### INSTRUCTIONS FOR THE TASK
Can you give the data below again, replacing every "Viewport" with "Display" and leaving everything else unchanged?

### EXCERPTED DATA
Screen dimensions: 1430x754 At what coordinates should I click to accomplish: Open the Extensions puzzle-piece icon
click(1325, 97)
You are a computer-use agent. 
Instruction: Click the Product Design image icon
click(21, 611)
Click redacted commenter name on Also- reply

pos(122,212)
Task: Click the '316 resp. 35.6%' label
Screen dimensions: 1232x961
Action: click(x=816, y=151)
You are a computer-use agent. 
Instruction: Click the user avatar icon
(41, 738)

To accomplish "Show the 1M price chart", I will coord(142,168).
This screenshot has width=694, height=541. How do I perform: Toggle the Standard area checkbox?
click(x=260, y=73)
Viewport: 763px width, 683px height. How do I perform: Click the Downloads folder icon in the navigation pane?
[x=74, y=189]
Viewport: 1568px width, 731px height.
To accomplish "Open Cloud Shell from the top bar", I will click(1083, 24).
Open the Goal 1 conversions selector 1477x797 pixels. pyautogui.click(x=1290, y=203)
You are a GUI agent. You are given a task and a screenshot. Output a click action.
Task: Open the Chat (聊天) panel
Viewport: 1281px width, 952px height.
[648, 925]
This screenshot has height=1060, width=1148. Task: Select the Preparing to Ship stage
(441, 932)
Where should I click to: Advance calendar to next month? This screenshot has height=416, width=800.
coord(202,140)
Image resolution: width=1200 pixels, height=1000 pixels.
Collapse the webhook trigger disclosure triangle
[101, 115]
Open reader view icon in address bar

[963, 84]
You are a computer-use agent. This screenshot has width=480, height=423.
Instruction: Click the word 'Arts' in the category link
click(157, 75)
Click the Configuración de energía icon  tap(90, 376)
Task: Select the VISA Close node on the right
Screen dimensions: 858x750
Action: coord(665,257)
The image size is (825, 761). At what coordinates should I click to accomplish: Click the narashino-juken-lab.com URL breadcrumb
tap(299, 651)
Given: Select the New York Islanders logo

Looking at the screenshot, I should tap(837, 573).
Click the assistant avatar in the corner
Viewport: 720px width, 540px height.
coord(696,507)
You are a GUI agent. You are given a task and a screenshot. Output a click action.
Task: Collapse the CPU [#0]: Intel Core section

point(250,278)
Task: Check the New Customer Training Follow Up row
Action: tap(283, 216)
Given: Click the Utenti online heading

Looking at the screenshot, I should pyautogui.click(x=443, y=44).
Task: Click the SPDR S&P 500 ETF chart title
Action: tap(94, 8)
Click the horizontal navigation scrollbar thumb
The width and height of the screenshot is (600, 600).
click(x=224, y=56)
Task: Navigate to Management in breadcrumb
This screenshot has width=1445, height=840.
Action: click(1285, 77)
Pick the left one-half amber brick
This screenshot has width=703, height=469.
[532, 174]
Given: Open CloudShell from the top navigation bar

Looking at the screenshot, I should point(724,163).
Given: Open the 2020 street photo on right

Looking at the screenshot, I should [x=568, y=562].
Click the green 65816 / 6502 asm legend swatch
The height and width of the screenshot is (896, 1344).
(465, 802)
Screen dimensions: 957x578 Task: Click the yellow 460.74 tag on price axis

### FINAL ANSWER
Screen dimensions: 1430x754 At what coordinates should I click to accomplish: Open the Extensions puzzle-piece icon
click(1325, 97)
You are a computer-use agent. 
Instruction: Click the Product Design image icon
click(21, 611)
Click redacted commenter name on Also- reply

pos(122,212)
Task: Click the '316 resp. 35.6%' label
Screen dimensions: 1232x961
Action: click(x=816, y=151)
You are a computer-use agent. 
Instruction: Click the user avatar icon
(41, 738)

To accomplish "Show the 1M price chart", I will coord(142,168).
This screenshot has width=694, height=541. How do I perform: Toggle the Standard area checkbox?
click(x=260, y=73)
Display: 763px width, 683px height. How do I perform: Click the Downloads folder icon in the navigation pane?
[x=74, y=189]
Display: 1568px width, 731px height.
To accomplish "Open Cloud Shell from the top bar", I will click(1083, 24).
Open the Goal 1 conversions selector 1477x797 pixels. pyautogui.click(x=1290, y=203)
You are a GUI agent. You are given a task and a screenshot. Output a click action.
Task: Open the Chat (聊天) panel
Display: 1281px width, 952px height.
[648, 925]
This screenshot has height=1060, width=1148. Task: Select the Preparing to Ship stage
(441, 932)
Where should I click to: Advance calendar to next month? This screenshot has height=416, width=800.
coord(202,140)
Image resolution: width=1200 pixels, height=1000 pixels.
Collapse the webhook trigger disclosure triangle
[101, 115]
Open reader view icon in address bar

[963, 84]
You are a computer-use agent. This screenshot has width=480, height=423.
Instruction: Click the word 'Arts' in the category link
click(157, 75)
Click the Configuración de energía icon  tap(90, 376)
Task: Select the VISA Close node on the right
Screen dimensions: 858x750
Action: coord(665,257)
The image size is (825, 761). At what coordinates should I click to accomplish: Click the narashino-juken-lab.com URL breadcrumb
tap(299, 651)
Given: Select the New York Islanders logo

Looking at the screenshot, I should tap(837, 573).
Click the assistant avatar in the corner
Display: 720px width, 540px height.
coord(696,507)
You are a GUI agent. You are given a task and a screenshot. Output a click action.
Task: Collapse the CPU [#0]: Intel Core section

point(250,278)
Task: Check the New Customer Training Follow Up row
Action: tap(283, 216)
Given: Click the Utenti online heading

Looking at the screenshot, I should pyautogui.click(x=443, y=44).
Task: Click the SPDR S&P 500 ETF chart title
Action: tap(94, 8)
Click the horizontal navigation scrollbar thumb
The width and height of the screenshot is (600, 600).
click(x=224, y=56)
Task: Navigate to Management in breadcrumb
This screenshot has width=1445, height=840.
Action: click(1285, 77)
Pick the left one-half amber brick
This screenshot has width=703, height=469.
[532, 174]
Given: Open CloudShell from the top navigation bar

Looking at the screenshot, I should point(724,163).
Given: Open the 2020 street photo on right

Looking at the screenshot, I should [x=568, y=562].
Click the green 65816 / 6502 asm legend swatch
The height and width of the screenshot is (896, 1344).
(465, 802)
Screen dimensions: 957x578 Task: Click the yellow 460.74 tag on price axis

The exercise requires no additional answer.